Non si può festeggiare perché per un ragazzo “era ubriaco” è una scusante, mentre per una ragazza “era ubriaca” è una colpa.
Non si può festeggiare perché molte donne non si rendono neanche conto di aver subito o star subendo violenza da molto, troppo tempo, poiché è normalizzato.
Non si può festeggiare perché ci sono casi e casi di stupri avvenuti da parte del proprio partner perché si dà per scontato che aver acconsentito una volta, significa essere sempre d’accordo.
Non si può festeggiare perché essere donna significa dover lottare per ciò che un uomo ha per scontato.
Non si può festeggiare perché “si fa per ridere, come sei pesante”.

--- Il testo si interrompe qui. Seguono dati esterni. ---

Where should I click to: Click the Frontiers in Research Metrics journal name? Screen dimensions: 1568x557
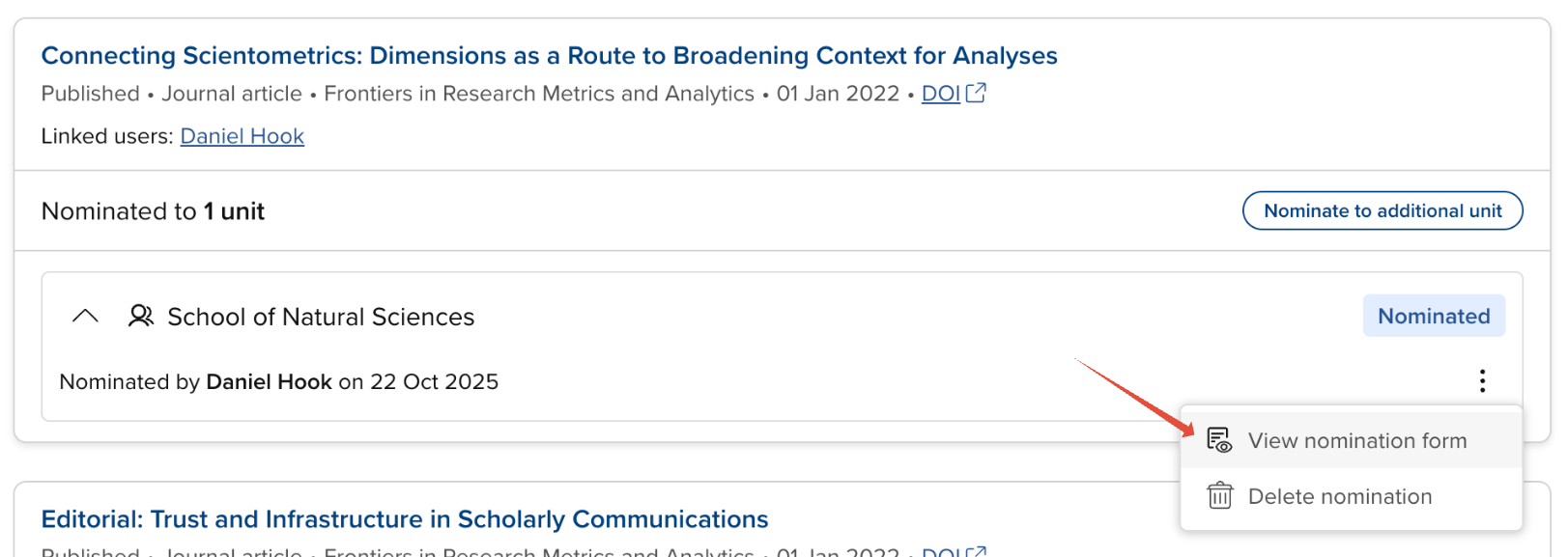[538, 94]

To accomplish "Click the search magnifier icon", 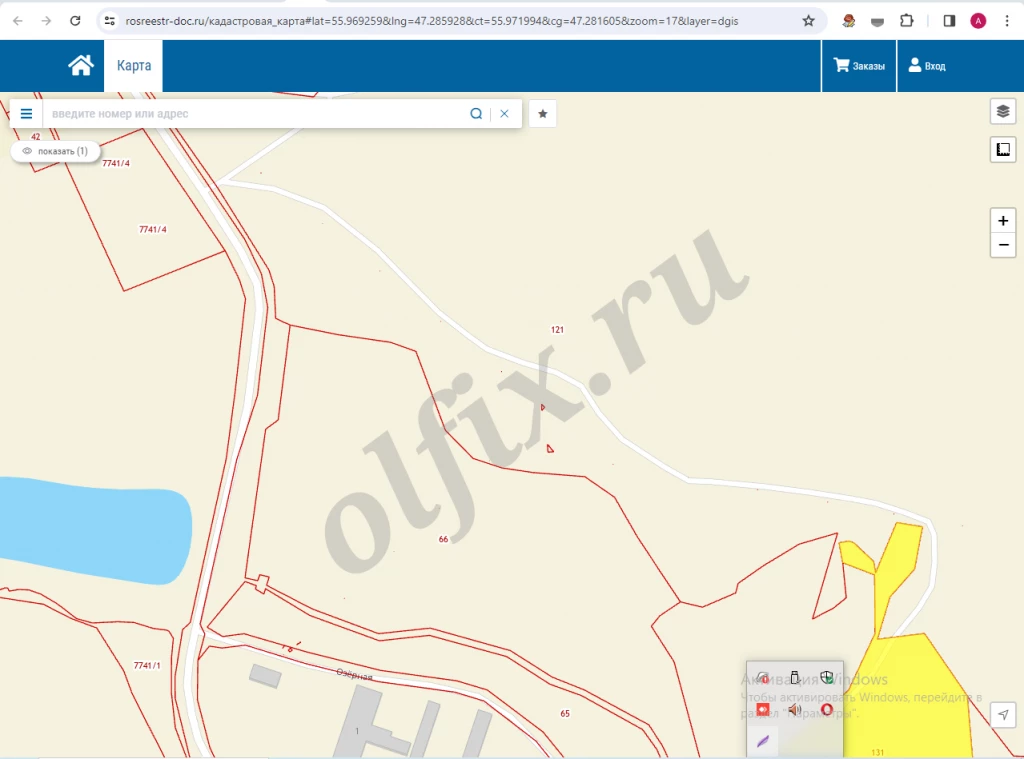I will click(476, 114).
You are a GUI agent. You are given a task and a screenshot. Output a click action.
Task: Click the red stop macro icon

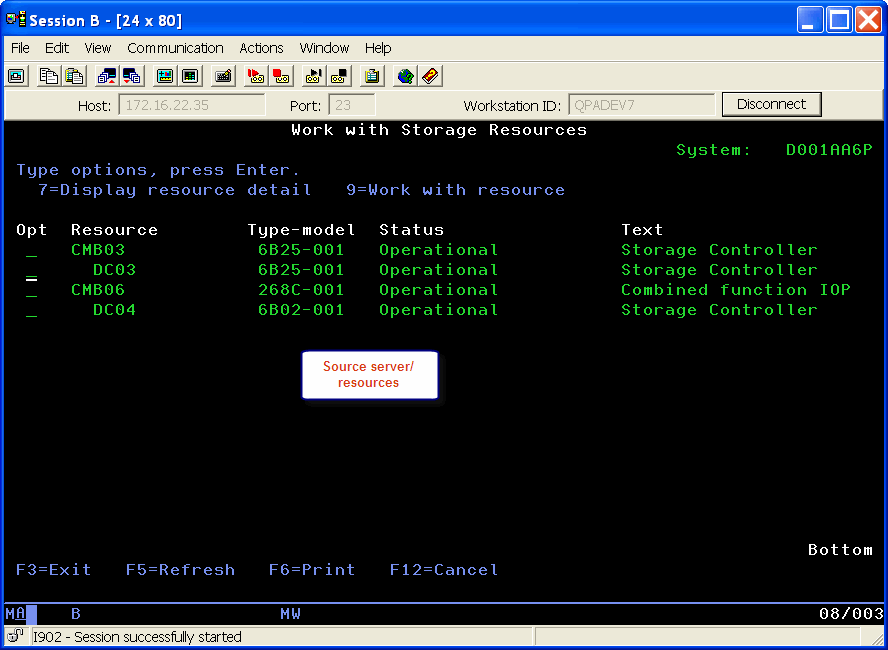(282, 76)
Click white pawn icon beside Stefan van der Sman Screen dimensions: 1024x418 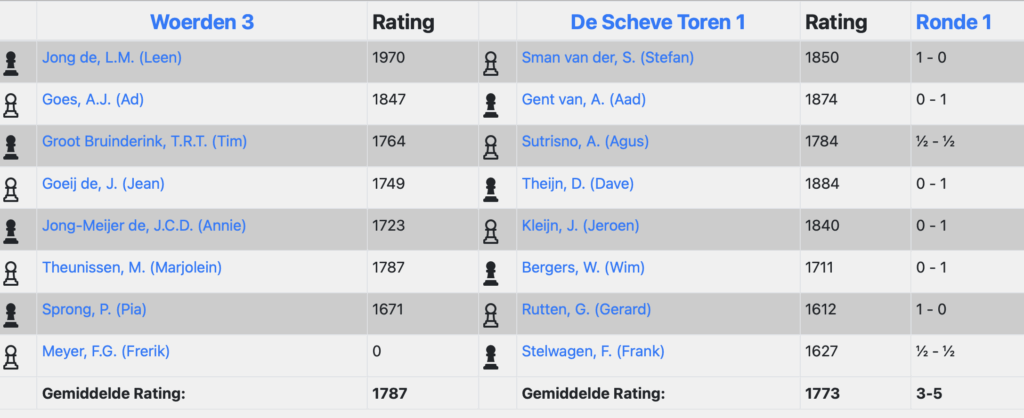tap(491, 63)
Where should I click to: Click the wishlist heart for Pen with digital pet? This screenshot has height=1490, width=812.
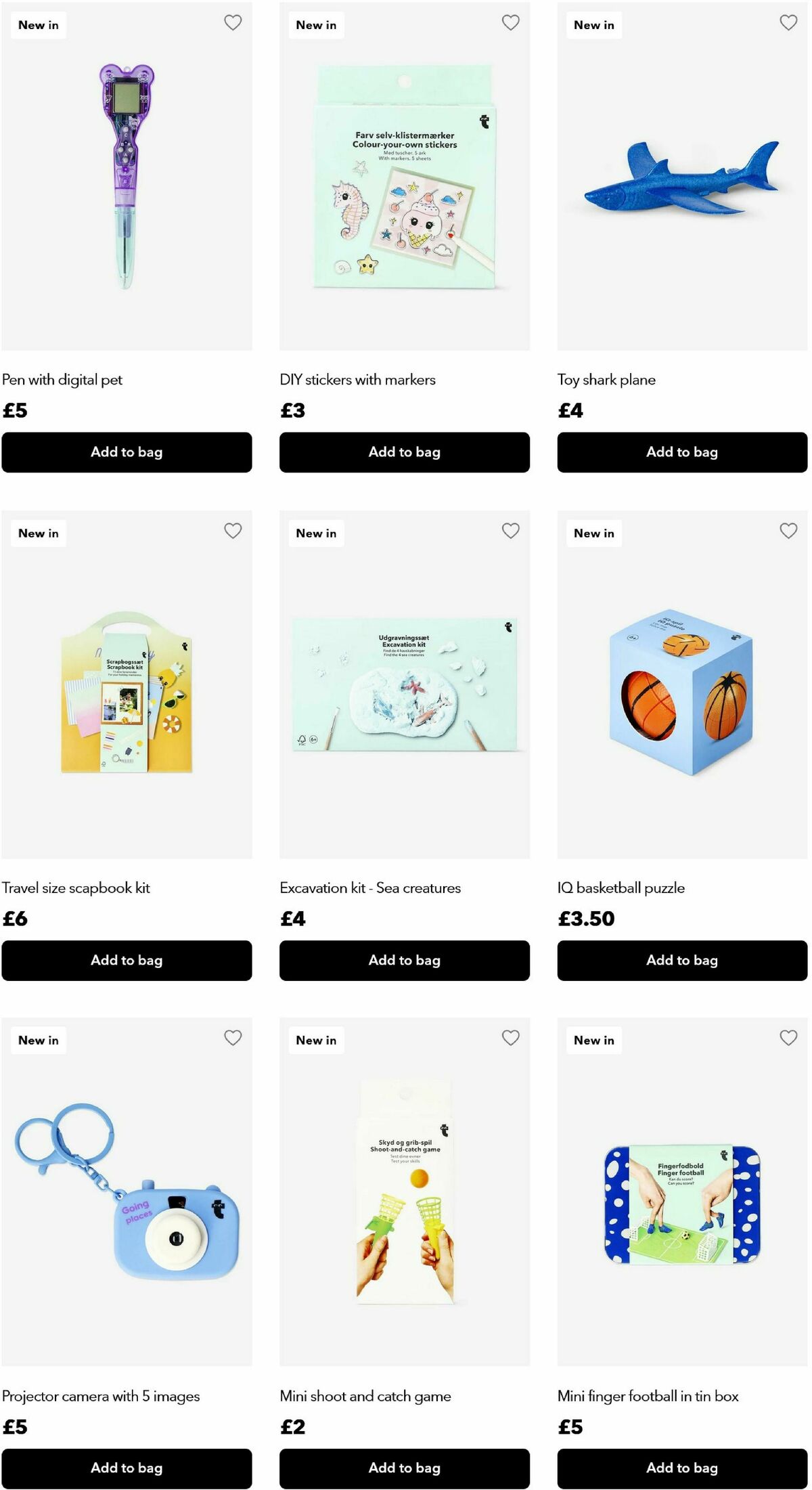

Non si può festeggiare per mille altri motivi.
Possiamo però celebrare le lotte delle nostre predecessore ed approfittare di questo giorno come di un momento di riflessione. Poco alla volta si sono compiuti grandi progressi, conquistato diritti, assunto doveri. Però le lotte femministe non riguardano solo la sfera politica, ma anche le mentalità: finché un uomo si sentirà in diritto di oggettificare una donna, di martoriare un corpo femminile, si dovrà lottare.
Magari un giorno potremo festeggiare l’8 marzo come un giorno commemorativo di tutte le sofferenze che le donne dovevano subire. Ma per ora si deve usare il tempo presente e possiamo solo impegnarci e lottare per arrivare al momento in cui potremo usarlo al passato.